Don't casinos already maintain these kind of self-exclusion lists? A quick google tells me, yes. http://www.oagaa.org/html/self_exclusion.htm
http://www.harrahs.com/harrahs-corporate/about-us-responsible-gaming.html
etc., etc.

I guess the casinos don't need a daddy on this issue? Wait, what's the question here?

Posted by: JJenkins2 | January 8, 2010 3:58 PM | Report abuse

My prediction is that problem gamblers enjoy the casino and so wouldn't sign up to the no admission list. Hello! Adiction 101.

Moreover, the casinos would like this. The people who leave as soon as they break even or who only play small bets long enough for a free drink would sign up for the list. The casinos would be left with a greater concentration of high profit problem gamblers.

You have to create a mandate that required problem gamblers to sign up for the no admission list. That mandate would be paternalistic.

Posted by: ideallydc | January 8, 2010 4:01 PM | Report abuse

Just by way of contrast, in Canada (socialist paradise), the government owns and/or operates all the casinos. Casinos are required to maintain just such voluntary self-exclusion lists, and there's a great hue and cry from the fourth estate if casinos are perceived to be insufficiently paternalistic (e.g. http://www.theglobeandmail.com/news/national/casinos-spend-millions-on-comps/article1310163/).

Peace, order, and good government, innit.

Posted by: subo2 | January 8, 2010 4:06 PM | Report abuse

Can you point to any major policy choice that isn't "paternalistic" in some sense? Any policy choice you make forecloses certain other choices. And it makes SOME choices almost inevitable.

If we want universality, we need some method of guaranteeing buy-in. Either that's an entitlement or a mandate. But without one you can't have the other.

Similarly, if you want low taxes you have to choose either worse services or more public debt. This of course limits people's economic and life choices and is therefore "paternalistic." But of course you never hear it described as such.

In your example, ALLOWING THE CASINO TO BE BUILT AT ALL will structure choices in predictable ways. In that sense, yeah, it's paternalistic -- you're mandating that some people with latent gambling addictions will destroy their lives. That's a policy choice just like taking steps to stop them is.
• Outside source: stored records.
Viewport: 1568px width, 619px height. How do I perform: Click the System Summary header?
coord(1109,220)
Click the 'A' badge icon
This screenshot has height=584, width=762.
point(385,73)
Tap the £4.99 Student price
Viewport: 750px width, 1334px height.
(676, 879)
Posted by: NS12345 | January 8, 2010 4:13 PM | Report abuse

Sorry JJenkins2, the self exclusion program doesn't appear to work as you describe. Some quick googling of my own (http://www.state.nj.us/casinos/probgamb/selfex.html) indicates that the casino self-exclusion list allows the casino to refuse your wager. It does not require them to do so. Also, it doesn't appear to provide any real means of determining if you are on the list or not.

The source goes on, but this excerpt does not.